== PROBLEM REQUIREMENTS ==
Only the lines below starting at the one containing "Articulos (326, 356)" and ending at the one containing "Noticias (90, 399)" belong in the answer, each copied exactly.

== DATA PROVIDED ==
◇ ◇ ◇ ◇

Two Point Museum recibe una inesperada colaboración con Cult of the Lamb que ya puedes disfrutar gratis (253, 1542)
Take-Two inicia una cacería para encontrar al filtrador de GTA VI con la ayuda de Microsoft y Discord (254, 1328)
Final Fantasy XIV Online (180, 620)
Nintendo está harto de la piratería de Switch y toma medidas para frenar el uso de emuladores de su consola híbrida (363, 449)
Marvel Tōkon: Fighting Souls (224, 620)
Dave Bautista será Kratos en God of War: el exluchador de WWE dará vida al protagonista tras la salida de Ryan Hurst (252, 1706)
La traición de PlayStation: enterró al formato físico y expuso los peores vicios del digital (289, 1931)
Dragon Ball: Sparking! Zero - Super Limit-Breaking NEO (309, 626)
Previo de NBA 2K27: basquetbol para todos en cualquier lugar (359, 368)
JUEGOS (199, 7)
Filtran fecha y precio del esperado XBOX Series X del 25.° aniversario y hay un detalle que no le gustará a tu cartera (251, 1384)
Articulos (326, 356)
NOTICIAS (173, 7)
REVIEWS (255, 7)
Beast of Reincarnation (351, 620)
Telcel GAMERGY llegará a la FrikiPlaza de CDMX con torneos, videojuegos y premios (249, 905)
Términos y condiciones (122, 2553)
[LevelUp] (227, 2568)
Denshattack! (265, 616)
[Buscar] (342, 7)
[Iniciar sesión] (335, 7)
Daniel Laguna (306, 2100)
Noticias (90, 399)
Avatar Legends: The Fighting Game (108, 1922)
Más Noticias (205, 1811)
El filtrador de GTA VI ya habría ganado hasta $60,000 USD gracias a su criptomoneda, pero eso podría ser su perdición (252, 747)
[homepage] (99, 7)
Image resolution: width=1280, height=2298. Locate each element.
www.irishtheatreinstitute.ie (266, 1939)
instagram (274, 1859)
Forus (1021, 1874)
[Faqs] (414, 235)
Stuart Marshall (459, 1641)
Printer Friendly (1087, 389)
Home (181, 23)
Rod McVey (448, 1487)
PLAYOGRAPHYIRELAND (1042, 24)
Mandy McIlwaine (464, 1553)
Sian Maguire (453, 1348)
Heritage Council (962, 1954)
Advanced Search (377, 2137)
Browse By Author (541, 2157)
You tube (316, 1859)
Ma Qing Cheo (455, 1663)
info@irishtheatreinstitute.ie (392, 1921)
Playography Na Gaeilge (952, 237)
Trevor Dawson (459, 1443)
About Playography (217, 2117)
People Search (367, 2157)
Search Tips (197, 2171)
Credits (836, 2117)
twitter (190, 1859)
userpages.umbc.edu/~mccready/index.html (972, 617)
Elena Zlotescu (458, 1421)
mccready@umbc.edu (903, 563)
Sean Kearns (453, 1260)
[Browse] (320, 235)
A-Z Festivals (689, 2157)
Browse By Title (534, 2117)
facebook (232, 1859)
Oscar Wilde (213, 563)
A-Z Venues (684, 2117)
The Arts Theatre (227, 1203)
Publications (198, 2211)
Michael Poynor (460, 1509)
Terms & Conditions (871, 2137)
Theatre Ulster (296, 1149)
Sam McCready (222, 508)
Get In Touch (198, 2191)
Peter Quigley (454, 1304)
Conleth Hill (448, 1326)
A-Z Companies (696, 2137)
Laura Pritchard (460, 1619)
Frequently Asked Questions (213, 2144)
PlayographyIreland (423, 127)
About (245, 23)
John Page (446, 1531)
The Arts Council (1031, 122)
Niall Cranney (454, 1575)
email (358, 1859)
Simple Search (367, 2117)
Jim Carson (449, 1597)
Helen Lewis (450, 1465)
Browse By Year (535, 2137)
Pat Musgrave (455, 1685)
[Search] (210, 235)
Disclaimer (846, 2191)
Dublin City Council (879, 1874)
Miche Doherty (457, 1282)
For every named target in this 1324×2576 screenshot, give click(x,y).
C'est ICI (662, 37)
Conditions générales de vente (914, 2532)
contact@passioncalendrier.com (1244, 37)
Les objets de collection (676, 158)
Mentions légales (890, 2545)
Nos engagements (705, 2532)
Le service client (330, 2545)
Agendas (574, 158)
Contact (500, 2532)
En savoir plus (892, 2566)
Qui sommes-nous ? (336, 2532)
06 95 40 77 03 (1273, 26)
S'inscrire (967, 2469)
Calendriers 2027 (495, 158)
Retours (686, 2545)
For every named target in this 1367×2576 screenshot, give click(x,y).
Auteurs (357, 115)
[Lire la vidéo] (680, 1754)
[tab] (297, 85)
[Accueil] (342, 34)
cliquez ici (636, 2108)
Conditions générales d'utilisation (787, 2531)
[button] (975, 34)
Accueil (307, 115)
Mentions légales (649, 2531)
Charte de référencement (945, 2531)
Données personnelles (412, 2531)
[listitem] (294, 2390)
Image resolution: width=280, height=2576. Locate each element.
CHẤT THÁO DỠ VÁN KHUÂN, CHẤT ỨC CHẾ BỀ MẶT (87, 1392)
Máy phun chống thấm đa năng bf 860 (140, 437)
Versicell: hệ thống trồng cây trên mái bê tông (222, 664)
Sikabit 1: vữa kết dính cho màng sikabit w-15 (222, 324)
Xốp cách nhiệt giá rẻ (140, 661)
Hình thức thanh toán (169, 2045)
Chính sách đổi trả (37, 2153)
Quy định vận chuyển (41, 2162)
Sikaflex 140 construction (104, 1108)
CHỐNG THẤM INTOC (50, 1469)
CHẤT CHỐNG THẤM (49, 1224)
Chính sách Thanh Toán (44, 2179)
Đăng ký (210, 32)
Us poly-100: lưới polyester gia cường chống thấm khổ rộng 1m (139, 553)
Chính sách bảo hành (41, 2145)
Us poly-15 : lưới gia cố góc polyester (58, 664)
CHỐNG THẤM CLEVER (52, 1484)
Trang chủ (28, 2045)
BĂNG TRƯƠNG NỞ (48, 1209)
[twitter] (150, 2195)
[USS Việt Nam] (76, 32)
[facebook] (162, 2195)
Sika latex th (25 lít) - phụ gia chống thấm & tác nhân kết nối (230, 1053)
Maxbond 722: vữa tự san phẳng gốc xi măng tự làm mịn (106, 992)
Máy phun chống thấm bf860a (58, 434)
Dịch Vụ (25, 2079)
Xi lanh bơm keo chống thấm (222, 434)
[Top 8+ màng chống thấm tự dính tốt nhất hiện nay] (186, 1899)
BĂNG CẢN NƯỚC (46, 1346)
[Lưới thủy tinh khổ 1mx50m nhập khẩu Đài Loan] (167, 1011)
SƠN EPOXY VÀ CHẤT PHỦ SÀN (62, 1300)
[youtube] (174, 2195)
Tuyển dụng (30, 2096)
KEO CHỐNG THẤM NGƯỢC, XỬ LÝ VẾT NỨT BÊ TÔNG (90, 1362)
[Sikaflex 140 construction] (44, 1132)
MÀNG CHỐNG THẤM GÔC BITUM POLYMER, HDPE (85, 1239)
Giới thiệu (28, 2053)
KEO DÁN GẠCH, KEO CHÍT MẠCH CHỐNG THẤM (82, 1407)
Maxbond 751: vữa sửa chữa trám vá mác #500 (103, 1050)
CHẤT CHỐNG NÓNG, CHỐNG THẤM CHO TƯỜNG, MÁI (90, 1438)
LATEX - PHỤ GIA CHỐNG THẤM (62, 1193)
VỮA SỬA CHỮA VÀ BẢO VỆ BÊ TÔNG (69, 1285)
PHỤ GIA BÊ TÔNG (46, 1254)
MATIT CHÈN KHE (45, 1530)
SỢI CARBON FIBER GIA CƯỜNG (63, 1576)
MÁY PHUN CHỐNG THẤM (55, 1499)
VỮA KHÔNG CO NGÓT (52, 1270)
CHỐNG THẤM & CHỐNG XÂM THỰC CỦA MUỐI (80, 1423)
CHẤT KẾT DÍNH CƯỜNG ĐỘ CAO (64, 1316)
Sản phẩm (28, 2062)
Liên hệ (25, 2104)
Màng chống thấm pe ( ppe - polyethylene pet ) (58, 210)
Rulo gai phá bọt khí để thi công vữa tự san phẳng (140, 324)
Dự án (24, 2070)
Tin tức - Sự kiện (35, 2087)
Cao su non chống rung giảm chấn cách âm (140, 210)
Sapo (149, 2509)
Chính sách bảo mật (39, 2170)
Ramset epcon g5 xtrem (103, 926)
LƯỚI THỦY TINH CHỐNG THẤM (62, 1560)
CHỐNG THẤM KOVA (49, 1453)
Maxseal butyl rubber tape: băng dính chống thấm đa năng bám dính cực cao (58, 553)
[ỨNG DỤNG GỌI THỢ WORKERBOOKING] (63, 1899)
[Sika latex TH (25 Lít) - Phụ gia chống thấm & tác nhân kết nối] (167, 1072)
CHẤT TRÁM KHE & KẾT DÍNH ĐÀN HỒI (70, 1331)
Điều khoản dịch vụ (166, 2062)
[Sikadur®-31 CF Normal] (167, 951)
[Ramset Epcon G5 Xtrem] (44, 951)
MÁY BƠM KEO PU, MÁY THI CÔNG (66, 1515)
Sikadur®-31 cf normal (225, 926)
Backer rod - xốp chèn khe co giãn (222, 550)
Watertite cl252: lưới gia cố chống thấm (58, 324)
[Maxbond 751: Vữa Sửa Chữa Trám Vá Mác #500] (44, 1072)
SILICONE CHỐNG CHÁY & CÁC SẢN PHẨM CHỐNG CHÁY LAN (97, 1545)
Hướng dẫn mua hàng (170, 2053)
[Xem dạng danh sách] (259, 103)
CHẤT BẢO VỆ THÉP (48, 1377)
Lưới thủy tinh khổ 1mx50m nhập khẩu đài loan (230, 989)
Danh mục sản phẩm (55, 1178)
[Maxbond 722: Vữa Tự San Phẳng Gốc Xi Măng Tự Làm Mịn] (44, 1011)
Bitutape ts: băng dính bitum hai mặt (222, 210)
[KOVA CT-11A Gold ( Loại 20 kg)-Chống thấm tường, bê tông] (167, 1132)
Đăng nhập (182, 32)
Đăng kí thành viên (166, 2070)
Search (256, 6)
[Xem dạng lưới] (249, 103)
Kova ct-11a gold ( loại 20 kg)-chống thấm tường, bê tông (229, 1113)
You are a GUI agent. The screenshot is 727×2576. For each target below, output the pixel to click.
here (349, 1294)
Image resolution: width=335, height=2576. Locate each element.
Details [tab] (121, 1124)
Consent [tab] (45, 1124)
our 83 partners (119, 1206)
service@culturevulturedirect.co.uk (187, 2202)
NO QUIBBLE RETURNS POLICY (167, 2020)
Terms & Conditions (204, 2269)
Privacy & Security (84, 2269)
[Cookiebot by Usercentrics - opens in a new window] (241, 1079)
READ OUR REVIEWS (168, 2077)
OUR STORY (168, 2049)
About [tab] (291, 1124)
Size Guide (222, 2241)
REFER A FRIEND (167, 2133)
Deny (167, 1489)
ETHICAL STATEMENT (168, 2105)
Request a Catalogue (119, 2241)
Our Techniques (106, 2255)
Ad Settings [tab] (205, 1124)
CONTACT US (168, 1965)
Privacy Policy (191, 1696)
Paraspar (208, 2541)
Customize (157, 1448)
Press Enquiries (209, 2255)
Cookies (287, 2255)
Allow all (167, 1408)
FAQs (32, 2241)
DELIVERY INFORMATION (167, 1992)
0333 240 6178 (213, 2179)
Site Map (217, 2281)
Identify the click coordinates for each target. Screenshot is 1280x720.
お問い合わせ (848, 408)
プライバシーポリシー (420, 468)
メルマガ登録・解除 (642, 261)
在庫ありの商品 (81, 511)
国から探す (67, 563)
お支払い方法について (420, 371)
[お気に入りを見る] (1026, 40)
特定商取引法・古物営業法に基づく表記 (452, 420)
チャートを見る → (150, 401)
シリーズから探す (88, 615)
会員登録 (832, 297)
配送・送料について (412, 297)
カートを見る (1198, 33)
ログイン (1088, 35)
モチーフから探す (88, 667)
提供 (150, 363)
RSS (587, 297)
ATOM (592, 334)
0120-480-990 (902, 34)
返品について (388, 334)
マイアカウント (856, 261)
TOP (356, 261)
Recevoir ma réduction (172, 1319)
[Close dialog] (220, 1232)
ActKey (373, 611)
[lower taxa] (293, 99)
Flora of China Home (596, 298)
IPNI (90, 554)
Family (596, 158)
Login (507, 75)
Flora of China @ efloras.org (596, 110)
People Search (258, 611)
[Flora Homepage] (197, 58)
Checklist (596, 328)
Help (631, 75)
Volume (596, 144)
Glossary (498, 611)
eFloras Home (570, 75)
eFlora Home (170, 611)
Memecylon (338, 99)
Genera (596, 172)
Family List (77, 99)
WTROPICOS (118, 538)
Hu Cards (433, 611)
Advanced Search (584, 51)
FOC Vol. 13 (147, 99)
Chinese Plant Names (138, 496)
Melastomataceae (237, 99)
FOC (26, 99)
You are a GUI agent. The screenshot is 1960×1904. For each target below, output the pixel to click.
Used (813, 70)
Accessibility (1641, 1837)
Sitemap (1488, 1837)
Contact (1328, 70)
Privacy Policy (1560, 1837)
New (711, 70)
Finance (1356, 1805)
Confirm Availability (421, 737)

◇ ◇ ◇ ◇

== RESPONSE TO THE EXERCISE ==
Articulos (326, 356)
NOTICIAS (173, 7)
REVIEWS (255, 7)
Beast of Reincarnation (351, 620)
Telcel GAMERGY llegará a la FrikiPlaza de CDMX con torneos, videojuegos y premios (249, 905)
Términos y condiciones (122, 2553)
[LevelUp] (227, 2568)
Denshattack! (265, 616)
[Buscar] (342, 7)
[Iniciar sesión] (335, 7)
Daniel Laguna (306, 2100)
Noticias (90, 399)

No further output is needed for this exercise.